Saturday 12 June 2010

The World Cup has begun, but can we really win it?

So, last night the World Cup begun. Lots of colour, flair, excitement and energy surrounding the beginning of the Rainbow Nation's first ever World Cup is probably going to be the only thing  to stay consistent throughout the whole tournament. But it started off, after so much hype, a low scoring but interesting game between Mexico and South Africa, in quite boring fashion. No big goalscoring game, no big refereeing mistakes, nothing. But then, France v Uruguay was the next game. Surely a game with two teams as good as they are will produce something.

On the contrary, this game was one of the most boring I have seen. Many people on the BBS, a Palace fans' forum board, have said that we only think it is boring because of the hype surrounding the World Cup, and because it is the world's biggest stage, we expect a bit more, but really, it was just dull.

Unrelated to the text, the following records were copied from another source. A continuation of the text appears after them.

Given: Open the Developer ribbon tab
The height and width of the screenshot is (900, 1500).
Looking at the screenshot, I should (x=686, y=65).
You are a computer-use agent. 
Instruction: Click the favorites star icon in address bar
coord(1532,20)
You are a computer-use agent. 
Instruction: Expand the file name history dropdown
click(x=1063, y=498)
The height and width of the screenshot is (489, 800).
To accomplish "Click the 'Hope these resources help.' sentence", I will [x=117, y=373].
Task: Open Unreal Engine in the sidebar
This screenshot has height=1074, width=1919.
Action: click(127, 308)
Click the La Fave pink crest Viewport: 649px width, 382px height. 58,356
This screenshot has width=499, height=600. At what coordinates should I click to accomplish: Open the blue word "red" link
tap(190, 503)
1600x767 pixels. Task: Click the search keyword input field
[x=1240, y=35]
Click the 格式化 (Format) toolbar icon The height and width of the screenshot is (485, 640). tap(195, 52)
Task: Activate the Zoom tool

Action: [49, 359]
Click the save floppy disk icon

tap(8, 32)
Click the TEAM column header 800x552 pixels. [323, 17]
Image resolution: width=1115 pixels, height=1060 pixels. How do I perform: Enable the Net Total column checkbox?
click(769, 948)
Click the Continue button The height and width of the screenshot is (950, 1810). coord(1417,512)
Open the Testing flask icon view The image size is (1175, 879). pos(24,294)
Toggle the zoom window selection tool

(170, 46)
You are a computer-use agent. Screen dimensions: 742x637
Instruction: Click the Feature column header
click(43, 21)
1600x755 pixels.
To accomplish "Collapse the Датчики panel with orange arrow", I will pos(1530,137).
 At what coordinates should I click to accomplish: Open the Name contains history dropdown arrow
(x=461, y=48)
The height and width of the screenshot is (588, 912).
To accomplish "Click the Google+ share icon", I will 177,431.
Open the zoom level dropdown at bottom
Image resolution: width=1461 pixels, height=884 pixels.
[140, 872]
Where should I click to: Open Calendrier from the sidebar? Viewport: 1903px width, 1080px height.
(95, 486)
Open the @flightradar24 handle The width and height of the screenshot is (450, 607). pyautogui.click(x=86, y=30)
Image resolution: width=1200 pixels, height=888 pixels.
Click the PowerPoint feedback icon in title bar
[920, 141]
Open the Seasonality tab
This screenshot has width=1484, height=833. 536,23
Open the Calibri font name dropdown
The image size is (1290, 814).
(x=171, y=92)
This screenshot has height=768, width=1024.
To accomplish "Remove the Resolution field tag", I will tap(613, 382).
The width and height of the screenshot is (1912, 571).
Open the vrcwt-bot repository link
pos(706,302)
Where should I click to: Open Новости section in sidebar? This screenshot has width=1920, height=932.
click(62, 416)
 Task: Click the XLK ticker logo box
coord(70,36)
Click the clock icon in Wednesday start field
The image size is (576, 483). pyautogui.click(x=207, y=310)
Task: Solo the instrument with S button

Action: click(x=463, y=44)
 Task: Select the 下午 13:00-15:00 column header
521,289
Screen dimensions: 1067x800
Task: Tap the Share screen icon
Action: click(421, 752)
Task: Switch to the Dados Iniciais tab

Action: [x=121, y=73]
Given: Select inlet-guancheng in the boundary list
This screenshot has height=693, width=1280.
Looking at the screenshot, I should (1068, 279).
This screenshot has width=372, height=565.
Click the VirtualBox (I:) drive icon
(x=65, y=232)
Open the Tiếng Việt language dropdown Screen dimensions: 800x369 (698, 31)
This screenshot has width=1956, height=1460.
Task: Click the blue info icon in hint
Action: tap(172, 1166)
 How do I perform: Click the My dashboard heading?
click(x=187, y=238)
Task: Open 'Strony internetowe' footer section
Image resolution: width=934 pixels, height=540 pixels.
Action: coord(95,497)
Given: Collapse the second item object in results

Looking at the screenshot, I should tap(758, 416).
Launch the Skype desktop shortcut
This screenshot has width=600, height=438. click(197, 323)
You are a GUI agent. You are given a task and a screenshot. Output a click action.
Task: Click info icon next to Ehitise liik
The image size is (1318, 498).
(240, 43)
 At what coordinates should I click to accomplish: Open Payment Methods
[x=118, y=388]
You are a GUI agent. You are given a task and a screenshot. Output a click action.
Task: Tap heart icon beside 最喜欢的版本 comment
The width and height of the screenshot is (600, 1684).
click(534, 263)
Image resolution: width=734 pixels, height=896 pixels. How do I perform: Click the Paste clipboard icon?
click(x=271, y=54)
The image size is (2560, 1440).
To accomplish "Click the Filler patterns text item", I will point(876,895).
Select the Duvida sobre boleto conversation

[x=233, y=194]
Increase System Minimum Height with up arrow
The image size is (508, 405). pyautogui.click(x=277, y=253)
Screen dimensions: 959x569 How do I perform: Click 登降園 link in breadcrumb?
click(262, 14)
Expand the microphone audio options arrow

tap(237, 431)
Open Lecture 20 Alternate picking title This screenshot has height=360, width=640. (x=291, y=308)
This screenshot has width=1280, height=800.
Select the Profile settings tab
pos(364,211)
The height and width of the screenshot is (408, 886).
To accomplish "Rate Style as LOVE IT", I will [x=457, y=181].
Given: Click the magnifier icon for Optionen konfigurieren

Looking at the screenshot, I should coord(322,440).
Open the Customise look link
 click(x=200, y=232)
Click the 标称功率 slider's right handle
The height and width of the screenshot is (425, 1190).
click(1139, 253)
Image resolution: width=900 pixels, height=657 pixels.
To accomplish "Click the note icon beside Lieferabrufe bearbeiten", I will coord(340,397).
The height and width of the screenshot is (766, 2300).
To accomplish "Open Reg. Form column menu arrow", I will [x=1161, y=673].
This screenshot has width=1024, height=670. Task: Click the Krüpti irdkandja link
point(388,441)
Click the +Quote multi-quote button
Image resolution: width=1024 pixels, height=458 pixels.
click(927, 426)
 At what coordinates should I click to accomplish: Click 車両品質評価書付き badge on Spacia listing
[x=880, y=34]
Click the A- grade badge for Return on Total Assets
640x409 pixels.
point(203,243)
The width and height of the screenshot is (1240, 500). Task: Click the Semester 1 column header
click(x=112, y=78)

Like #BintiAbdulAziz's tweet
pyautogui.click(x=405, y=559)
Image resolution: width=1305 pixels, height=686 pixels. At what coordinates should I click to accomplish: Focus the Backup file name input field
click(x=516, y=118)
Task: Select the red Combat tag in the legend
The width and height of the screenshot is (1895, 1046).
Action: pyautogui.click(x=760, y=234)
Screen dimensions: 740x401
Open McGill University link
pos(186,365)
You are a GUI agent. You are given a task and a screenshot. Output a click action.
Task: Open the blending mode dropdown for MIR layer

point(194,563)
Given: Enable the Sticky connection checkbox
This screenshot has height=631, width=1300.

So can England, the team that invented the beautiful game, produce something interesting tonight? As I write this I am watching Argentina v Nigeria, and Argentina are 1-0 up. Despite this lack of goals, it is a very enjoyable game. And no, it isn't because of Messi, it is because, as much as I hate to say it, Maradona's side are playing very good football.

This, according to ITV and BBC commentator's, is what Capello has got England doing. Every game, and listen for it tonight against the USA, the commentator's say at least once: "Capello has got England playing their best football for years." If this was the case, we would have won all of our games comfortably. We didn't and it isn't.

The problem is, every time somebody talks about England to me, I mention how our squad is too old now, and our squad in 2006 was better. They then come back with the usual "we have got Rooney/Lampard/Gerrard" depending on which big 4 team they chose to support despite not living locally to them. But the truth of the matter is this: Capello is a good manager, but doesn't play good football, and doesn't have a good squad.

However, the shocking display from France last night gave me, for the first time in a long time, a glimmer of hope.

We should really win our group, and as I am sure everybody has I have been through my World Cup wall chart and worked out that the odds are that we face France in the quarter-finals. If they play like they did last night, we really should beat them.

That would leave us with Brazil in the semi's, but let's cross that bridge when we come to it!

Gibbo

Tuesday 1 June 2010

Sky show where their priorities lie as Palace are saved

As if I needed any more proof that Sky couldn't care less, today they showed their true colours.

As everybody knows, CPFC was close to being entered into liquidation today. Yesterday, at 1PM, it emerged that the CPFC 2010 consortium had been set a deadline of 3PM today to agree an anti-embarrassment clause with Lloyds Bank, who owned the ground. The two parties had agreed a fee for Selhurst Park, but Lloyds wanted an over-the-top anti-embarrassment fee. The anti-embarrassment fee is in place to stop CPFC 2010 from selling the ground on to developers and making a profit, thus embarrassing the Bank. However, Lloyd's wanted a ridiculous fee, and so there was a disagreement over said fee. As it was a bank holiday, no negotiations were taking place, so when this news came in it was quite a surprise.

Today, as 3PM approached, there had been whispers coming from London that we may be saved, however nothing concrete. More or less the whole day Sky had been switching between England World Cup squad announcements and Palace updates, so it was expected this would continue. However, at 3PM, Georgie Thompson and Sky seemed to forget that Palace existed, not for the first time I hasten to add, and instead decided to speculate on who will be on the plane to South Africa, leaving thousands of Palace fans in the dark.

However, I can sort of understand this, as more people support England than Palace, but it baffles me how speculation over who will be making it on the plane to South Africa is more important than the existence of a 105 year old football club.
But the blame for this top tier love in does not go to Sky. This year, despite the BBC denying it favoured the Premier League massively over what was then the Coca-Cola Championship, Newcastle proved this not to be the case when they featured in most of the Beeb's live games, and were almost always the main game on the Football League show. 

Since the Premier League was incepted in 1992, the so-called Promised Land has grown farther and farther away from the league below it, and as a result many many teams now find themselves in difficult financial trouble, Palace and Portsmouth being the most famous and worst of these. Sky have inflated the effect that promotion to the Premier League has on a club, and so now a club over spends and when they come back down have nothing to fall back on.

Being a Palace fan I felt the pain that administration and the threat of liquidation can bring, and really hope that something happens that helps close the gap, because they way we are going, sooner or later there will be no npower Championship for teams to be relegated into.